It might sound more beneficial to deep dive into one subject and focus all of your day’s attention on just that one subject, but it’s not. Why? Think about it. You are more likely to confuse similar information if you study the same subject consistently all day. For example, if you are focusing solely on Spanish vocab all day and you start with vocab about food topics and then focus on vocab about school topics and then vocab about traveling, you are bound to get some of those words confused. If you focus on just food topics, you are less likely to confuse mantequilla with maleta (butter vs. suitcase.)

Studying multiple subjects a day will also keep you on a better track when it comes to your schedule. If you have history class and chemistry on the same day, you need to focus on both while studying, not just one. You can better balance your workload when you change things up every so often. Your brain is going to burn out faster if you spend all day memorizing the periodic table. Throw in a bit of the history of Watergate in there as well.

When you spread out your learning, your brain has more time to process the information. You need to consolidate your learning, not overload yourself with it. Our minds need time to soak in all the information it is receiving, so give it the time it needs without pushing it.

Have you ever heard of cognitive load? This load occurs when it becomes difficult to manage and learn new material due to the amount of mental effort used. It’s the workload that your brain is taking on. You have to be conscious of your cognitive load when you study. To manage your cognitive capacity, experts suggest splitting your studying into multiple subjects per day. Learning small bits of the matter per day and later integrating them into that subject in your mind as a whole is the most useful for you in the end.

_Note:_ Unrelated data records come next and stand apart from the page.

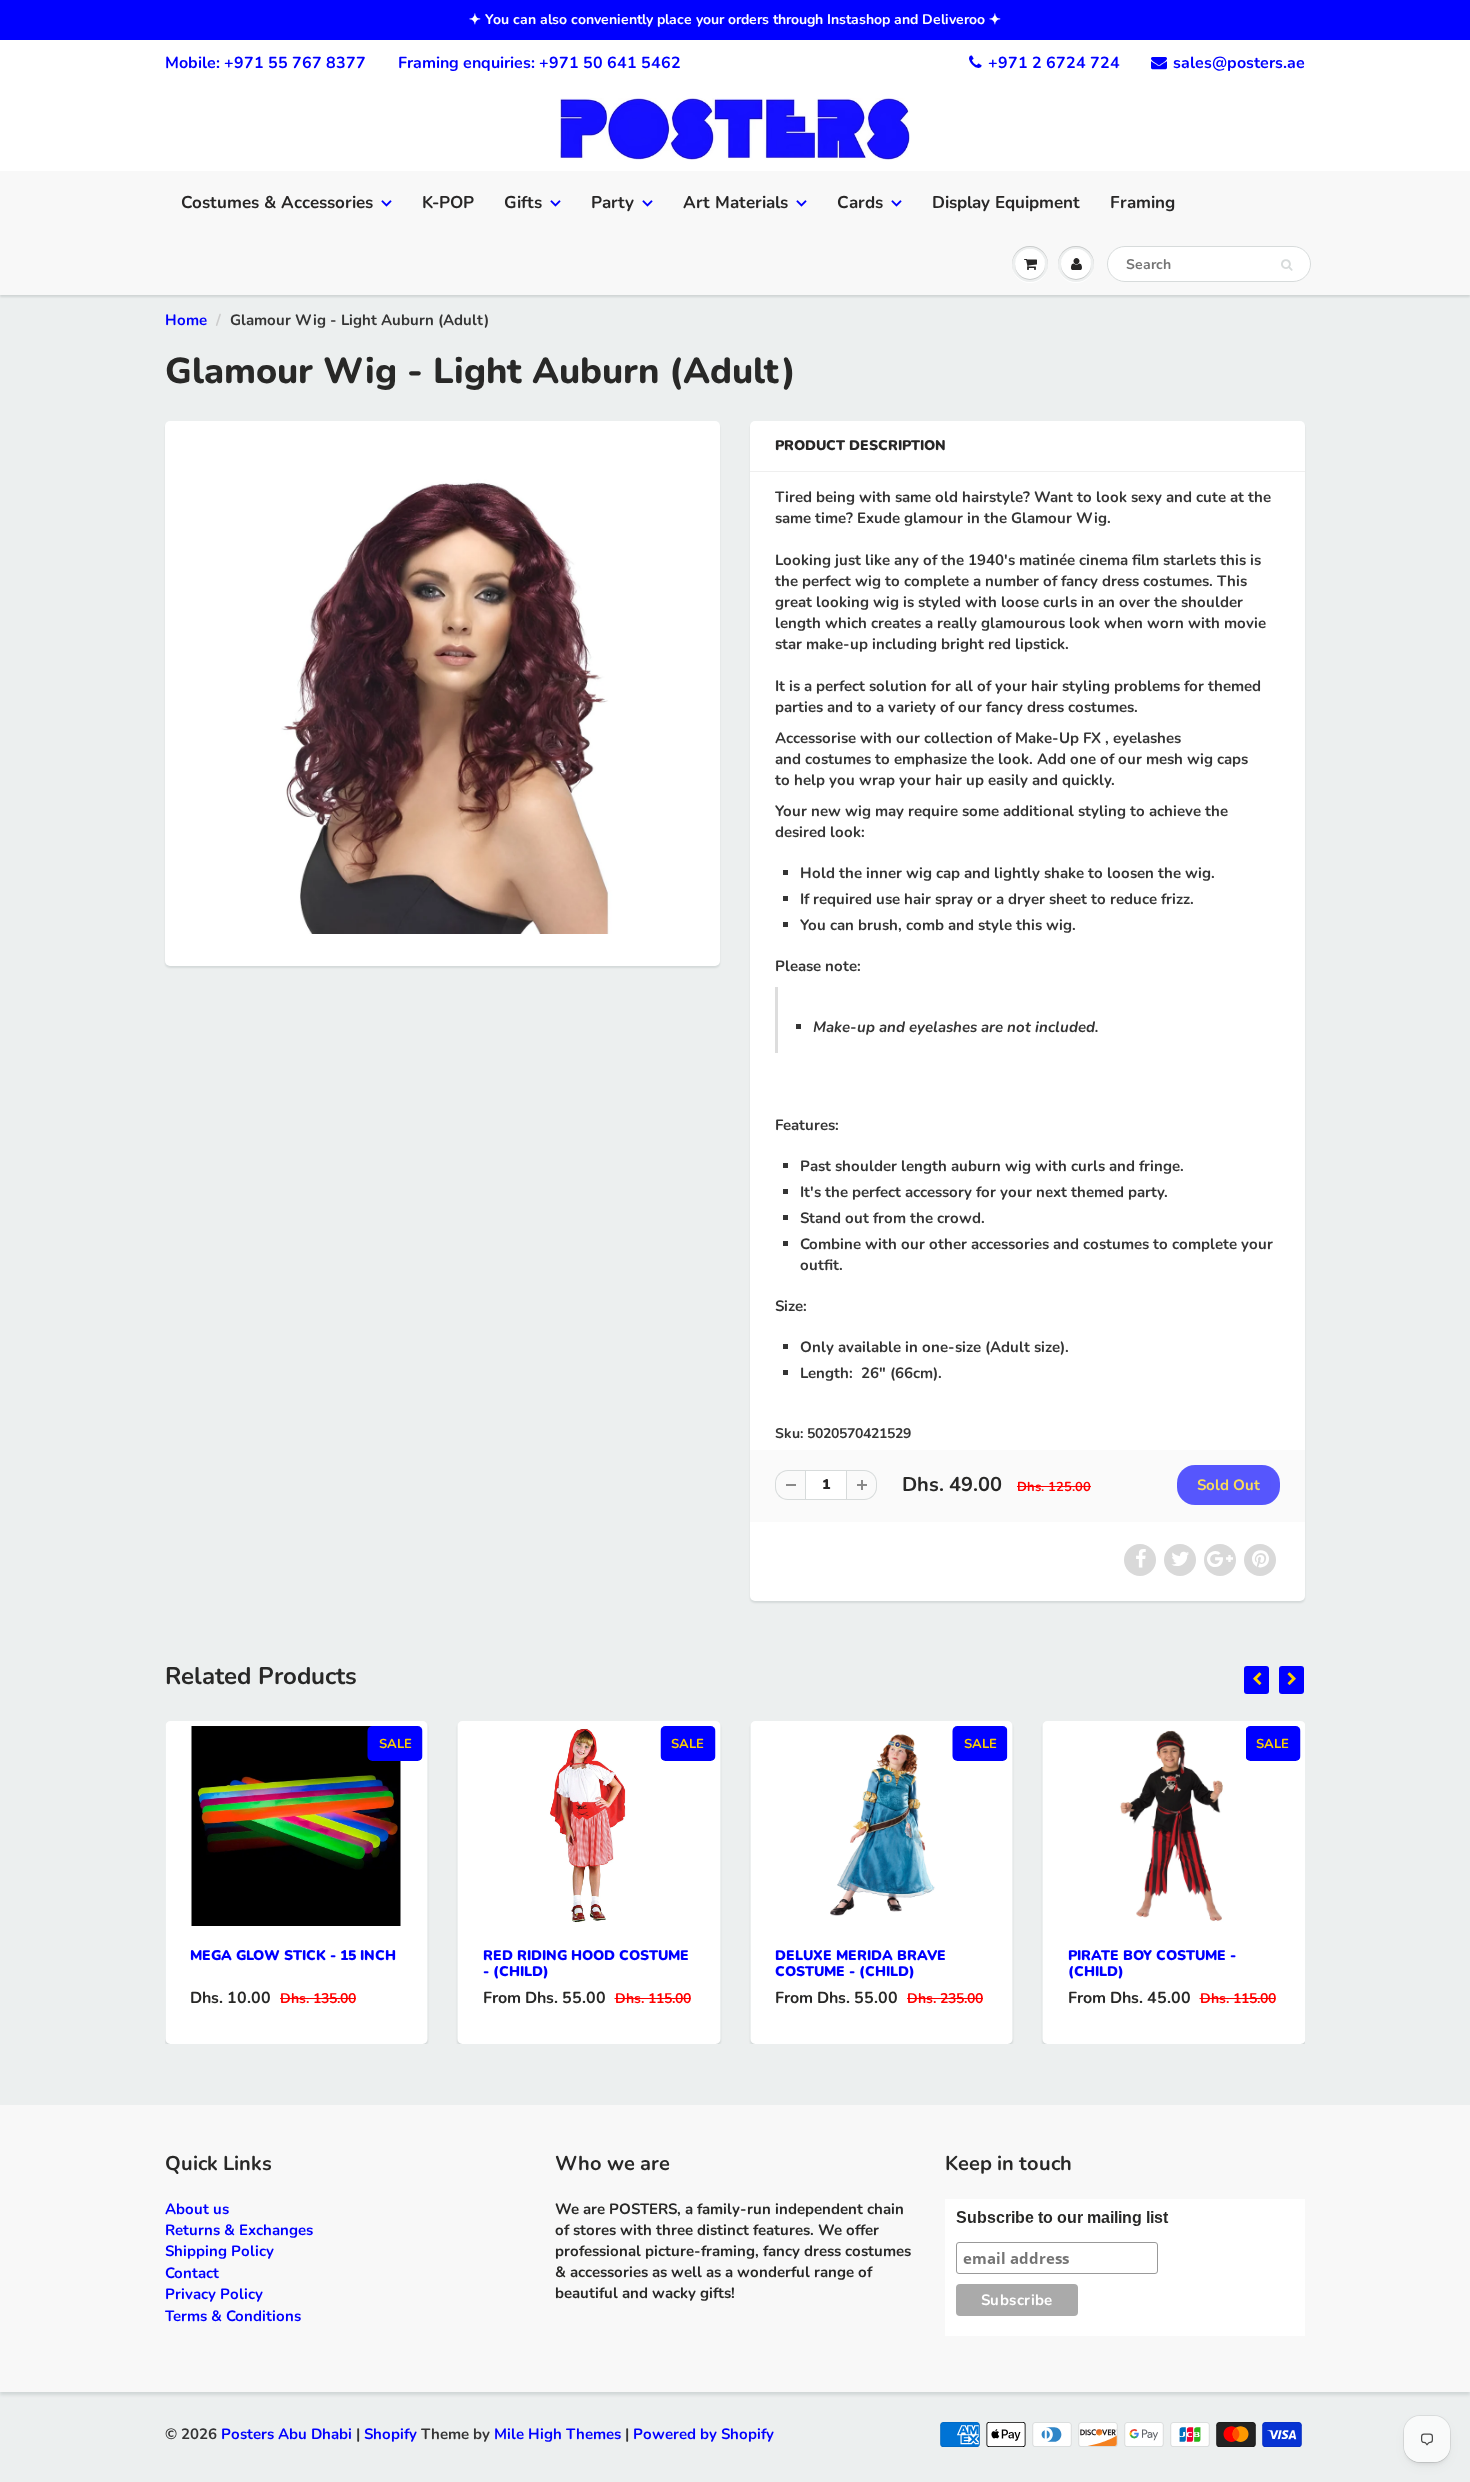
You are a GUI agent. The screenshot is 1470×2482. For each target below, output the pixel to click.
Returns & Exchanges (239, 2230)
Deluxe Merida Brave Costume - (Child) (860, 1963)
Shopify (390, 2434)
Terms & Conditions (233, 2316)
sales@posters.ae (1239, 63)
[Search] (1286, 265)
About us (197, 2209)
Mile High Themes (557, 2434)
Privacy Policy (214, 2294)
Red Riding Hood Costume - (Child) (586, 1963)
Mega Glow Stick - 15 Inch (293, 1955)
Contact (192, 2273)
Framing (1142, 202)
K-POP (448, 202)
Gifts (523, 202)
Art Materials (735, 202)
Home (186, 320)
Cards (860, 202)
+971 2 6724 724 (1054, 63)
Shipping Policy (219, 2251)
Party (612, 202)
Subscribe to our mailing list (1062, 2217)
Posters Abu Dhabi (286, 2434)
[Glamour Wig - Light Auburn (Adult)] (442, 691)
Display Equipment (1006, 202)
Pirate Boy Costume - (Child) (1152, 1963)
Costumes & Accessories (277, 202)
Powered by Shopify (703, 2434)
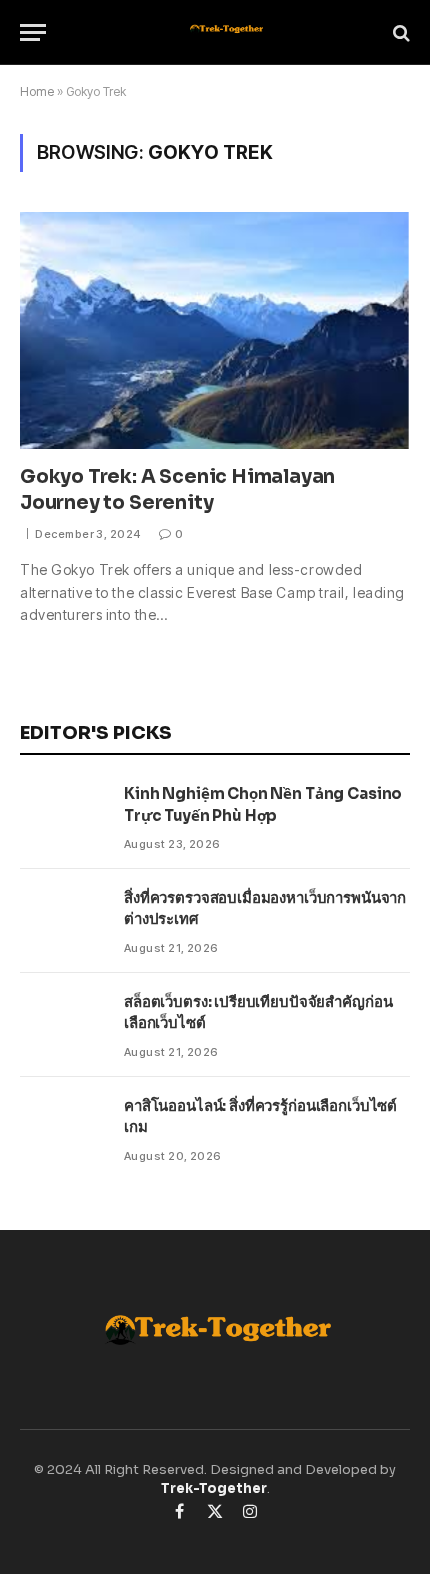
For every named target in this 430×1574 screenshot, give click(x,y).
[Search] (399, 32)
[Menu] (33, 32)
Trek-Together (214, 1488)
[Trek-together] (225, 32)
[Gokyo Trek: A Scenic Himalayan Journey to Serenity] (215, 330)
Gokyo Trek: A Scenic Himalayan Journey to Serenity (177, 490)
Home (37, 91)
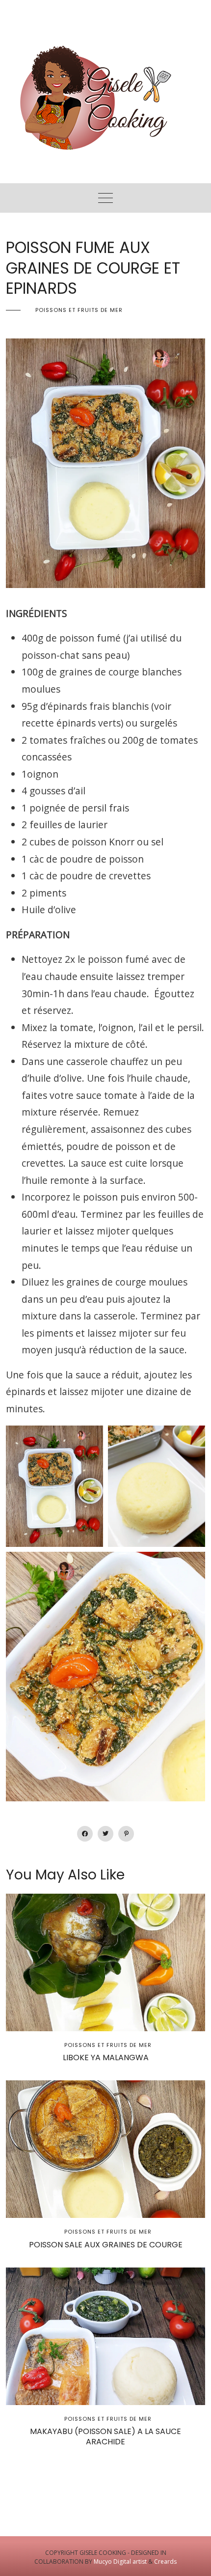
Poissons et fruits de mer (79, 310)
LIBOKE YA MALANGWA (106, 2057)
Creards (165, 2561)
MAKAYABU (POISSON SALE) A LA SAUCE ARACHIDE (105, 2436)
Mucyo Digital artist (120, 2561)
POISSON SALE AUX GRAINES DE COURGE (106, 2244)
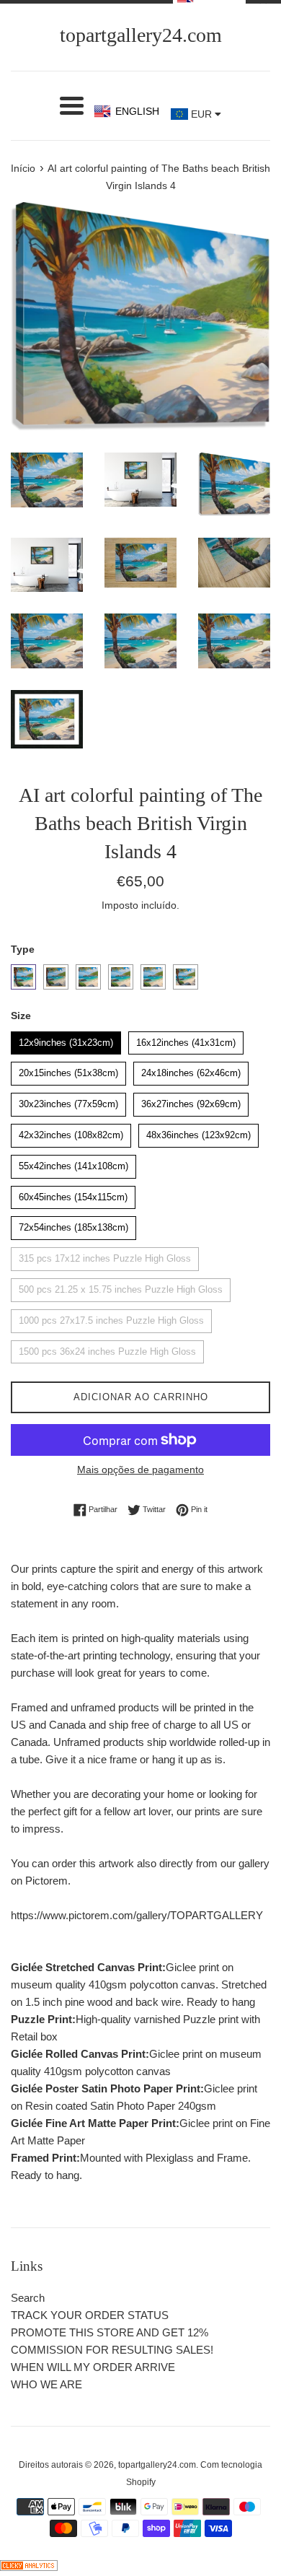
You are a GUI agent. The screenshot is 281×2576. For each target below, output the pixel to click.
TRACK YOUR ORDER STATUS (90, 2315)
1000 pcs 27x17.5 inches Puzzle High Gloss (111, 1317)
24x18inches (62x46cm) (191, 1070)
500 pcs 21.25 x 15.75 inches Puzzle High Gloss (121, 1286)
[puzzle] (55, 977)
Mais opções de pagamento (140, 1469)
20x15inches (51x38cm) (68, 1070)
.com (141, 35)
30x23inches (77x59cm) (68, 1101)
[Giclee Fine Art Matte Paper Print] (153, 977)
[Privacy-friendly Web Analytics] (29, 2567)
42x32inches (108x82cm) (71, 1132)
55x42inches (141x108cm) (73, 1163)
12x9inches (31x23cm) (66, 1039)
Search (28, 2298)
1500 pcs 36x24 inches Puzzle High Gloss (107, 1348)
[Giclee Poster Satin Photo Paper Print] (120, 977)
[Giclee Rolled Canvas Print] (88, 977)
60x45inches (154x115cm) (73, 1194)
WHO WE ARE (46, 2384)
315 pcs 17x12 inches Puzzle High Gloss (105, 1255)
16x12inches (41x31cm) (186, 1039)
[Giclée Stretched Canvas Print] (23, 977)
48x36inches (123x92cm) (199, 1132)
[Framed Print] (185, 977)
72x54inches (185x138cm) (73, 1224)
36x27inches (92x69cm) (191, 1101)
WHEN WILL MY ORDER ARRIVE (93, 2367)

Have you ever heard of the interleaving effect? Acquiring knowledge takes both time and effort, and mixing things up is how you do this. New research has found that interleaving produces dramatic and long-lasting benefits for essential educational skills. Studying multiple subjects per day will boost your learning.

Spaced learning is better for you than massed learning (Source). When studying is spread out over a time frame, the retention and capacity for using the knowledge are better than when it’s locked together.

One suggested method for studying multiple subjects per day is to start/warm-up with something like vocab or a topic that you find comes more easily to you. Then secondly, move onto a technical matter that you find to be a bit more complicated. Lastly, focus on the subject that you find to be lengthy or tedious. This technique will help you truly know when your brain is done for the day. You never want to start with the subject that feels like it never ends, you’ll be burnt out before you even get the chance to move onto another topic. Leave the falling asleep for the end of your study session.

Any time you have free is valuable study time. If you have 20 minutes in-between classes, take out your Spanish vocab and go over it before your next class starts. Then you don’t have to do this once you get home. Instead of messing around on Twitter during that time, use it to your advantage. You could use that 20 minutes you just freed up for a nice bubble bath when you get home to help unwind and relax after a long day at school. It may be tempting to take your lunch break to go on a shopping spree in the bookstore or have a social hour with your friends at Starbucks, but it can be much more valuable to you and your education to use that precious free time as study time. You could even create flashcards to do in-between classes. Instead of texting as you walk to your next class across campus, look down at some flashcards. It may sound so simple, but that’s because it is. Something so simple indeed can be incredibly beneficial.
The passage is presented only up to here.